Uit het voorgaande blijkt dat [minderjarige] nog altijd ernstig in haar ontwikkeling wordt bedreigd.
3.9.4.
De ouders zien in dat zij op dit moment niet zelf voor [minderjarige] kunnen zorgen. Zij stemmen voor nu in met de plaatsing van [minderjarige] in het pleeggezin. De ouders willen in de toekomst wel weer zelf thuis voor [minderjarige] gaan zorgen. Het hof is echter met de raad van oordeel dat het opvoedperspectief van [minderjarige] niet meer bij een van de ouders ligt. Door haar kindeigen problematiek heeft [minderjarige] speciale zorg nodig. Zij vraagt meer dan een gemiddelde opvoeder kan bieden. De ouders hebben dit als gevolg van hun persoonlijke problematiek onvoldoende in huis, ondanks dat zij positieve stappen hebben gezet. Bij de moeder is sprake van een zeer belast verleden. Zij heeft PTSS en een persoonlijkheidsstoornis. In het verleden was er sprake van fors middelengebruik (amfetamine en alcohol). Naar eigen zeggen gebruikt de moeder nog steeds met regelmaat amfetamine, maar wel fors minder dan voorheen. Zij heeft al geruime tijd gedwongen hulpverlening door een reclasseringsmaatregel.

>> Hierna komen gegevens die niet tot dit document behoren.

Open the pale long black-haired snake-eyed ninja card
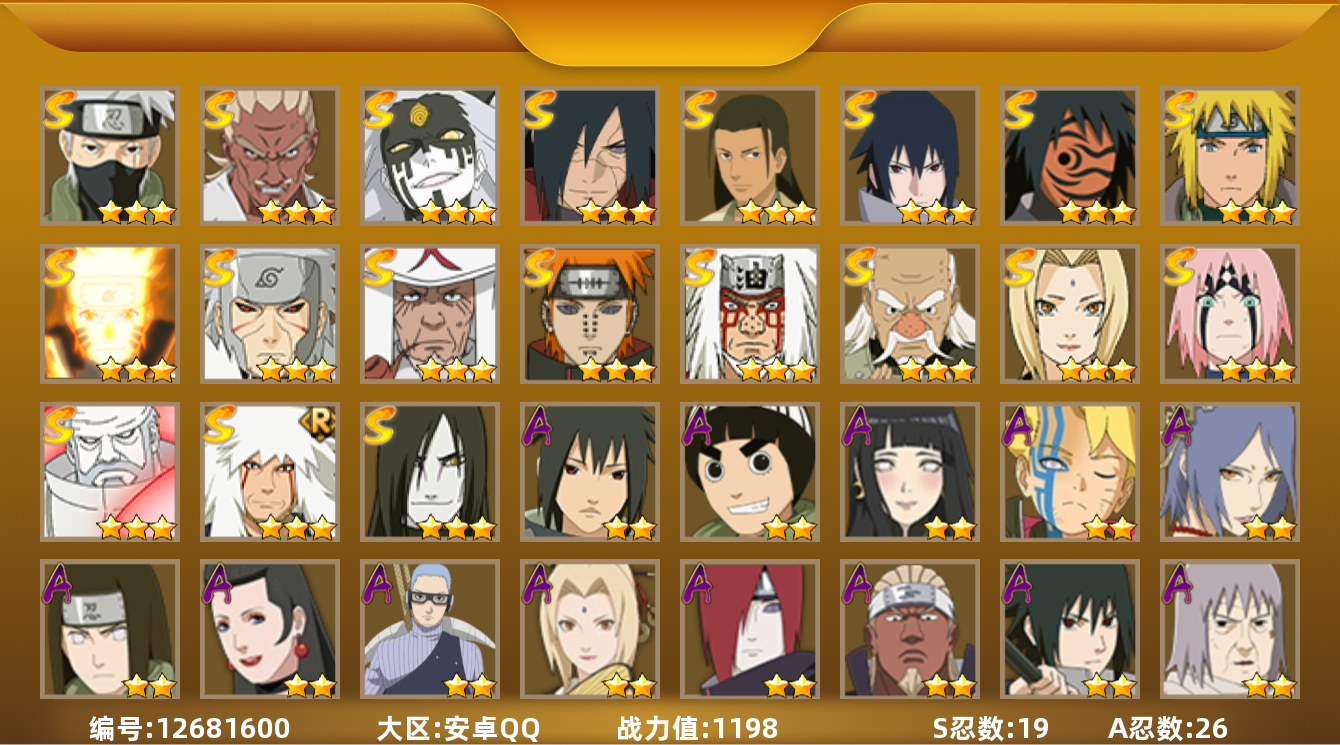The image size is (1340, 745). [x=430, y=472]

Het hof is daarnaast van oordeel dat de periode van onzekerheid die [minderjarige] kan overbruggen zonder verdere schade op te lopen voor haar ontwikkeling, de zogenoemde aanvaardbare termijn, mede gelet op haar jonge leeftijd en haar kwetsbaarheid, inmiddels is verstreken. [minderjarige] woont al bijna twee jaar in het huidige pleeggezin. De pleegouders kunnen goed aansluiten bij haar ontwikkelingsbehoeften en zij beschikken over een sterk pedagogische aanpak om [minderjarige] te begeleiden en op te voeden. Het opvoedperspectief van [minderjarige] ligt dan ook bij de pleegouders.
3.9.5.
[minderjarige] heeft in het verleden bij de ouders en direct nadien weinig stabiliteit gekend. Zij heeft daarom nu temeer behoefte aan rust en duidelijkheid over haar toekomstperspectief. Het is van groot belang dat [minderjarige] het hechtingsproces bij de pleegouders verder kan doorlopen. Het langer in onzekerheid verkeren zal schadelijk zijn voor haar ontwikkeling. Met de raad is het hof van oordeel dat beëindiging van het gezag van de ouders hiervoor noodzakelijk is. Met deze maatregel wordt een einde gemaakt aan de onzekerheid die inherent is aan de tijdelijke maatregelen van ondertoezichtstelling en machtiging tot uithuisplaatsing, die jaarlijks moeten worden verlengd. Dat is zeker ook in dit geval van belang, nu de ouders aangeven dat zij in de toekomst zelf voor [minderjarige] zouden willen zorgen. Mede gelet op deze wens van de ouders is plaatsing van [minderjarige] in het pleeggezin in een vrijwillig kader zoals de ouders willen naar het oordeel van het hof evenmin mogelijk. Hierbij speelt ook dat voor [minderjarige] gelet op haar problematiek veel geregeld moet worden. De GI pakt deze regelzaken nu op. Verder heeft de GI als neutrale derde een sturende rol in het contact tussen de ouders en de pleegouders. Zonder de GI zou de verstandhouding tussen de ouders en de pleegouders op scherp kunnen komen te staan. Dit is niet in het belang van [minderjarige].
3.9.6.
Op grond van het voorgaande wordt naar het oordeel van het hof het belang van [minderjarige] bij stabiliteit en continuïteit in haar opvoedingssituatie, duidelijkheid over haar toekomstperspectief en voortzetting van een ongestoord hechtingsproces gewaarborgd door de beëindiging van het gezag van de ouders. Het belang van de ouders bij behoud van hun gezag moet hiervoor wijken.
3.10.
Uit het voorgaande volgt dat de grieven van de moeder niet slagen. Het hof zal de beschikking waarvan beroep bekrachtigen.
3.11.
Het hof zal de proceskosten in hoger beroep tussen partijen compenseren, in die zin dat iedere partij de eigen kosten draagt.

4.De beslissing

Het hof:
bekrachtigt de beschikking van de rechtbank Oost-Brabant van 13 december 2021;
verzoekt de griffier krachtens het bepaalde in het Besluit Gezagsregisters een afschrift van deze uitspraak toe te zenden aan de griffier van de rechtbank Oost-Brabant, afdeling civiel recht, team familie- en jeugdrecht ter attentie van het centraal gezagsregister;
compenseert de proceskosten in hoger beroep tussen partijen aldus, dat iedere partij de eigen kosten draagt.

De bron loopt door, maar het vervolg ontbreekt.